[Problems to work on]
**a.** Translate this sentence from the Erich Kahn biography into French: "Erich Kahn was born into a Jewish family in Stuttgart, Germany in 1904 and studied at the Stuttgart Art Academy and the Paris atelier of Fernand Léger."
**b.** Carry on the Erich Kahn biography, picking up after its last sentence.

[Provided text]
☆ ☆ ☆ ☆ ☆ ☆ ☆
Ben Uri Research Unit

for the study and digital recording of the Jewish, Refugee and wide Immigrant contribution to British visual culture since 1900.


Erich Kahn artist

Erich Kahn was born into a Jewish family in Stuttgart, Germany in 1904 and studied at the Stuttgart Art Academy and the Paris atelier of Fernand Léger. Following the rise of Nazism and the introduction of anti-Semitic legislation, he was held in Welzheim concentration camp, fleeing to England upon his release in 1939. He was subsequently interned in 1940 as an 'enemy alien' at Hutchinson Camp on the Isle of Man, largely neglected by the British art establishment after his release, but exhibiting within a Jewish and an émigré context.
☆ ☆ ☆ ☆ ☆ ☆ ☆
[Dataset content]
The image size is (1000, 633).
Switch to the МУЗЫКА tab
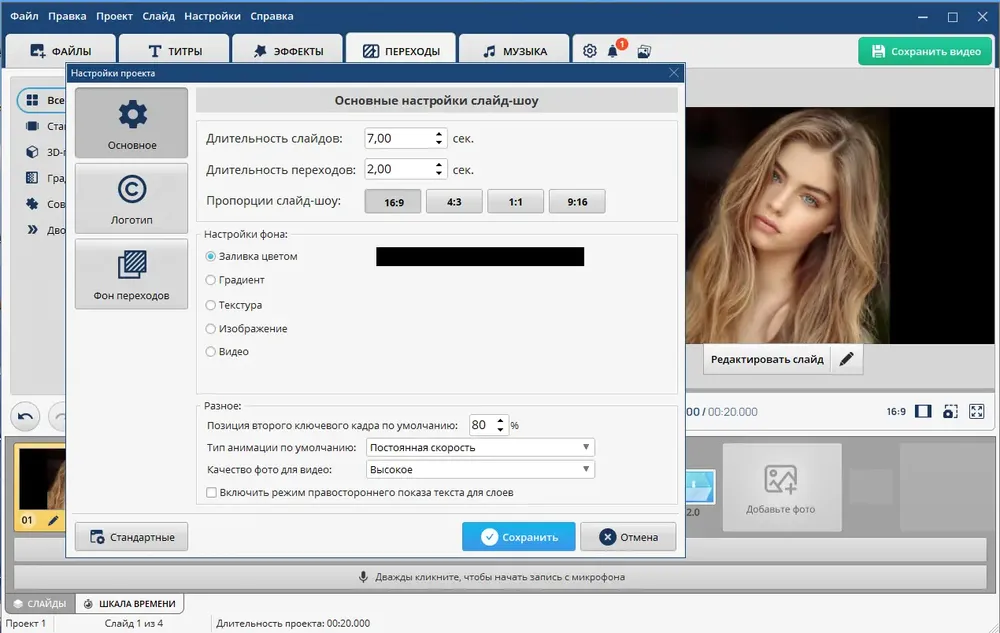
☆ ☆ ☆ ☆ ☆ ☆ ☆
[Exercise answers]
**a.** Erich Kahn est né dans une famille juive à Stuttgart, en Allemagne, en 1904, et a étudié à l'Académie des beaux-arts de Stuttgart ainsi que dans l'atelier parisien de Fernand Léger.

**b.**
Born: 1904 Stuttgart, Germany

Died: 1979 London, England

Year of Migration to the UK: 1939


Biography

Graphic artist and painter Erich Kahn was born into a Jewish family in Stuttgart, Germany on 25 August 1904. He studied at the Stuttgart Art Academy (1922–1925) under Professor Schneidler and was strongly influenced by the expressionist aesthetic of the local Üecht-Gruppe (founded in 1919 by German painter Willi Baumeister). In 1926 Kahn travelled to Paris to study at the atelier of French painter Fernand Léger, afterwards returning to Germany, where his work was included in the Jewish Museum Berlin's exhibition, Reichsausstellung Jüdischer Künstler (April–June 1936). Following Hitler's accession to the German Chancellorship in 1933, the introduction of anti-Semitic legislation and the Kristallnacht Jewish pogroms in November 1938, Kahn was briefly imprisoned in Welzheim concentration camp, and upon release in 1939, fled to England.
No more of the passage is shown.